Since leaving behind the
4 laner 87, we've explored winding blacktop in superb condition, undulating across the low mountains, Anaconda like, drifting through a flooded Amazon tributary, beyond these small settlements, Jake's Corner Bar, Tonto Basin and Punkin Center, rounded a myriad of curves reminiscent of olive skinned, dark eyed, voluptuous Italian movie stars from another era.  Curves and pavement craving another 50 horsepower that I didn't have.


A lone cactus guarding the channel.
We ride up and down gravel tracks overlooking a dry riverbed, onwards to water a few inches deep and narrow enough for even I to jump across, eventually opening into a channel cut deep into muddy flats, flowing amongst dying trees and wide flood plains guarded by a lone Saguaro, to Theodore Roosevelt Lake.



Nude beach, but minus the nudists!


Not exactly the 'lake of shining waters', this man made reservoir like all others I'd seen, seemed perilously low on water, the life blood of all living things...

I was in the Tonto National Forest approaching the Roosevelt Recreation area.

Receding waters.
Coming over the rise was a bare beach, like nudists but without the people... one of dozens I passed. 

As I stopped to take photos with the waterproof Olympus camera that has served me so well since my first European Adventure, I couldn't help but wonder aloud into my helmet shrouded brain... was this the eventual fate of all these desert cities???

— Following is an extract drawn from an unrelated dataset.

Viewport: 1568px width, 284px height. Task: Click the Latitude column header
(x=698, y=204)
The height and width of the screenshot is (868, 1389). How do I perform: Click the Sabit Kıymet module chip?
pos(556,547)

What happens when our unquenchable thirst for back yard swimming pools we rarely use, to green lawns and massive golf courses, vegetation foreign to the desert and our need for fueling vast regions of irrigated super farms... what happens when those demands finally drain not only the man made ditches but the Ogallala aquifer of six million year old water.
      
        What then?

Will places like Phoenix, Las Vegas, Searchlight and most of the southwest revert back to the Mojave, home only to coyotes, scorpions and rattlesnakes, maybe the occasional Gila monster...


Receding shoreline.
 This inland, man created shallow sea, home today to bass fisherman, party boaters and Jet skiers, would be just another dried up pond, littered with empty Bud light bottles and oil cans.

Now that's a bridge!
 Pondering this thought like a cow chewing it's cud, I pulled into yet another scenic overlook and what do I spot, but a lone rider of a late model Kawasaki KLR 650.  We nod in acknowledgement, he's stowing his camera gear as I retrieve mine, we have a short conversation.  He's from a small community north of Payson, a small city north of the 87/188 junction.  He tells me of some of his favorite rides... I tell him I am taking the Apache Trail.  He nods knowingly in silent agreement.